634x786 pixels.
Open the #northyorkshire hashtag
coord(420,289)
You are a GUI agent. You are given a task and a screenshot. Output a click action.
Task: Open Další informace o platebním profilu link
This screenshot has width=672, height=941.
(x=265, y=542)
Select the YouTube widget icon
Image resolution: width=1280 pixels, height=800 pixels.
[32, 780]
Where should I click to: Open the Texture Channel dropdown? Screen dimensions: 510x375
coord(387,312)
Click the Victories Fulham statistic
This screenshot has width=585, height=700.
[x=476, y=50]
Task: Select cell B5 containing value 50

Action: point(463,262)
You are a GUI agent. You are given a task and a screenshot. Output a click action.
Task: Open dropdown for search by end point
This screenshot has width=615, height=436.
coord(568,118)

■ ■ ■ ■ ■

* Problem requirements *
Could you set down every record exactly as given?

* Response box *
634x786 pixels.
Open the #northyorkshire hashtag
coord(420,289)
You are a GUI agent. You are given a task and a screenshot. Output a click action.
Task: Open Další informace o platebním profilu link
This screenshot has width=672, height=941.
(x=265, y=542)
Select the YouTube widget icon
Image resolution: width=1280 pixels, height=800 pixels.
[32, 780]
Where should I click to: Open the Texture Channel dropdown? Screen dimensions: 510x375
coord(387,312)
Click the Victories Fulham statistic
This screenshot has width=585, height=700.
[x=476, y=50]
Task: Select cell B5 containing value 50

Action: point(463,262)
You are a GUI agent. You are given a task and a screenshot. Output a click action.
Task: Open dropdown for search by end point
This screenshot has width=615, height=436.
coord(568,118)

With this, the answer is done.